Volume – measured in inches3, feet3, or meters3 – length x width x height
VOM – Volt-Ohm-Meter – multimeter that measures voltage, resistance (ohms), amperes, and milliamperes
Voice Coil [single] – A subwoofer with a single voice coil has an impedance of 4 Ω. It can be powered by an appropriately matched amplifier, or be combined with several other single voice coil subwoofers wired in a series or parallel configuration. Usually a single voice sub is perfect for low to medium powered applications
Voice Coils [dual] – A subwoofer with dual voice coils offers a couple of advantages over a single coil. You will have more wiring configurations. If you add additional subwoofers, wiring configurations can be matched to amplifiers easily to access the power needed. Power handling goes up as well since there an additional coil to power. Dual voice coils subwoofer will work in medium to high power applications.
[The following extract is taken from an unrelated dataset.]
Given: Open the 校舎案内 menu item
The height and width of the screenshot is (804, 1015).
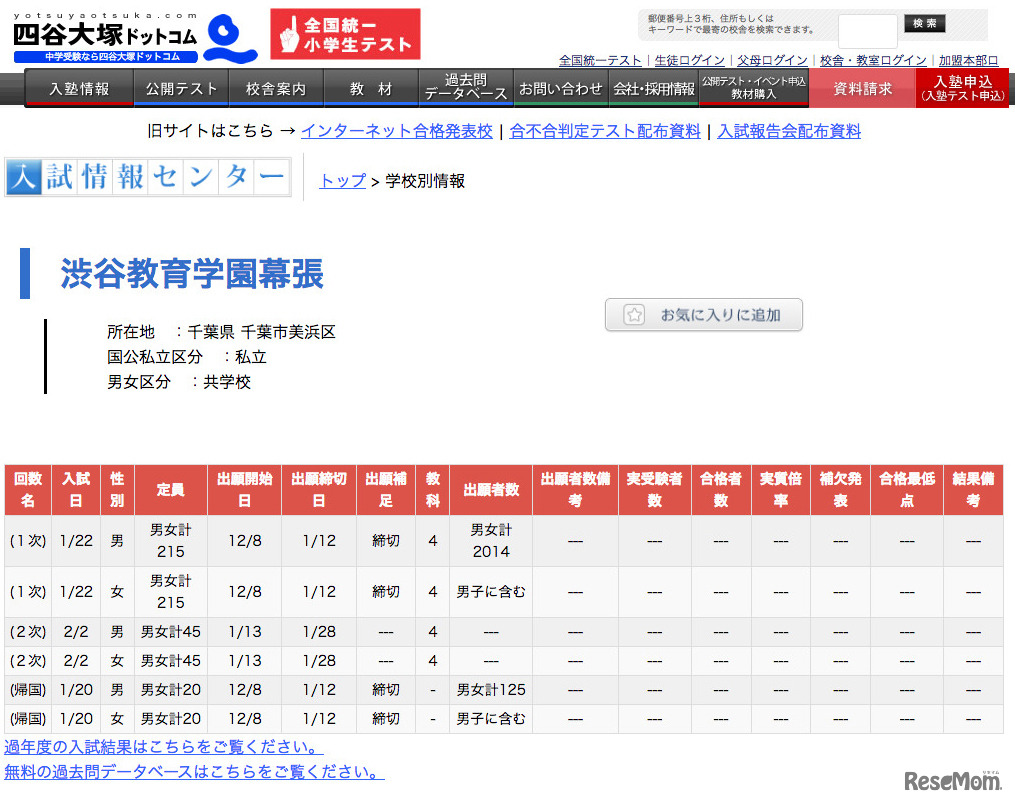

Voice Coil [3ohm] – Our 3 Ohm voice coil is compatible with all automotive head units. We use a specially designed coil to for extra sensitivity to the speaker, leading to increased output.
W
Watt (wattage) – A measurement of real power – The product of voltage and current in a resistive circuit
Woofer – A loudspeaker made to reproduce the lower range of the audio spectrum (bass), in a 2-way or more complex speaker system.
X
Xmax – measured in inches or millimeters – the maximum linear cone excursion of a driver.